SOURCE RECORDS:
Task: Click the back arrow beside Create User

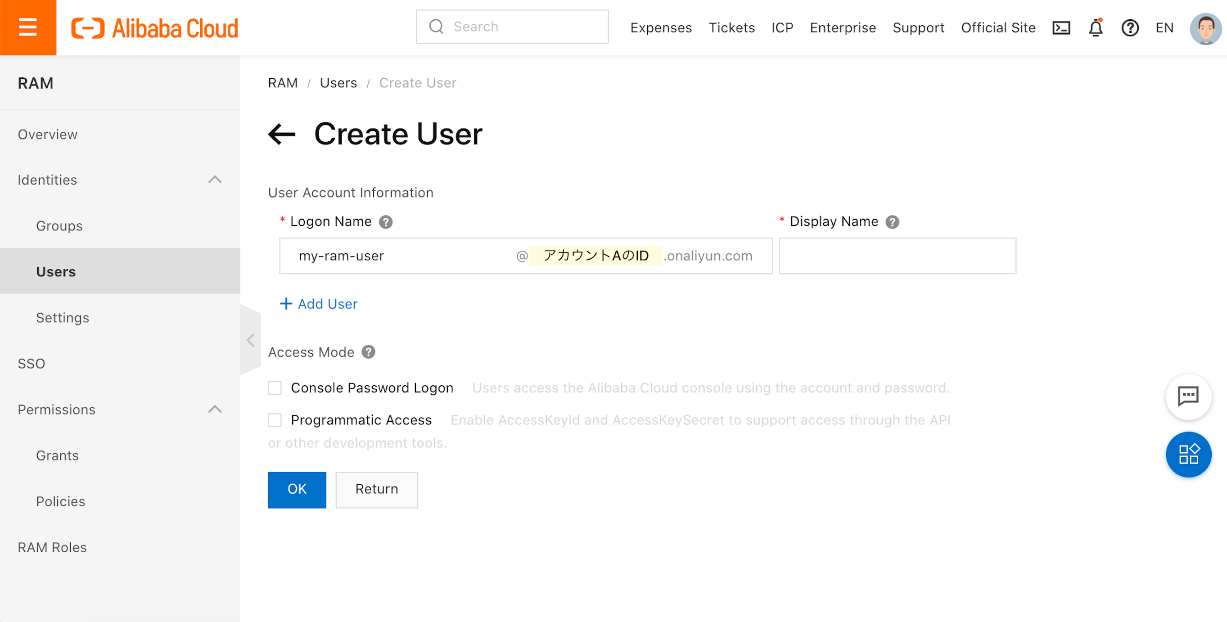Action: (282, 135)
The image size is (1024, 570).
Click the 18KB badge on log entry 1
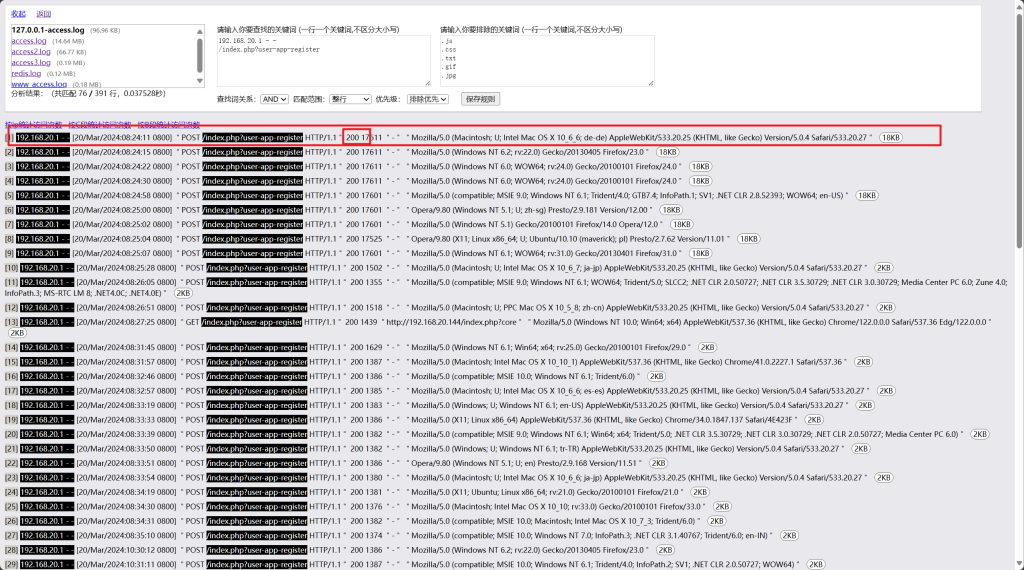(889, 137)

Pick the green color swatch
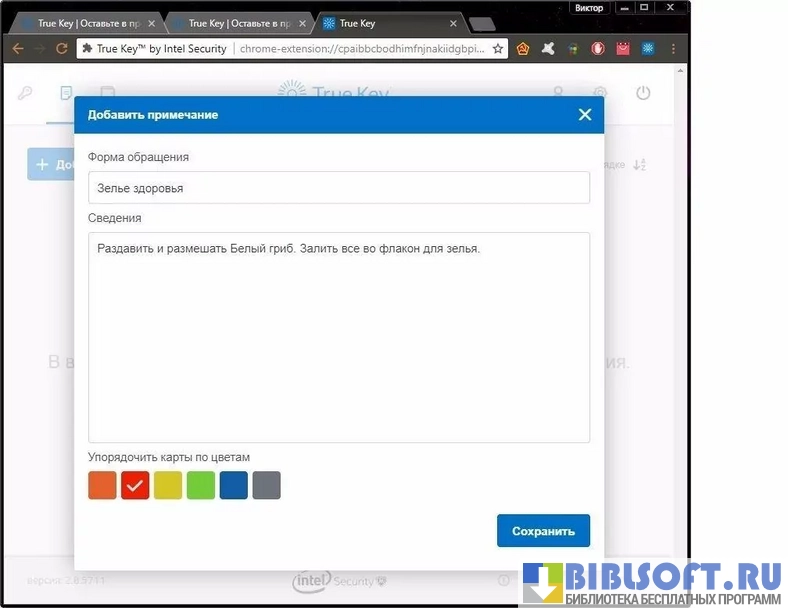(201, 485)
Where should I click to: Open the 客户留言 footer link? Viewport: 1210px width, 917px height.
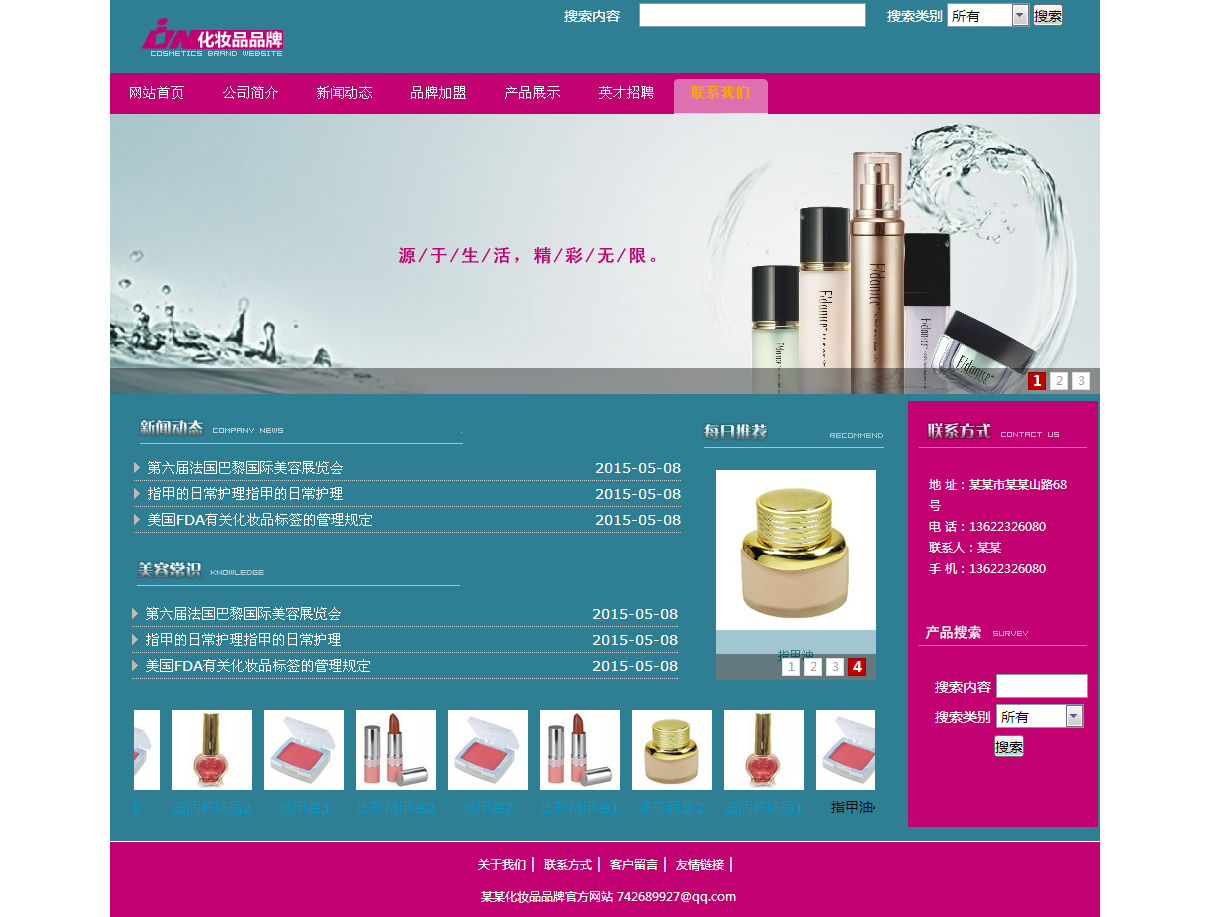click(x=634, y=865)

EXERCISE OBJECTIVE:
The records above should be repeated exactly, with no pictures in the copy.

EXERCISE ANSWER:
Task: Click the back arrow beside Create User

Action: (282, 135)
The image size is (1024, 570).
Click the 18KB badge on log entry 1
(889, 137)

Pick the green color swatch
(201, 485)
Where should I click to: Open the 客户留言 footer link? Viewport: 1210px width, 917px height.
click(x=634, y=865)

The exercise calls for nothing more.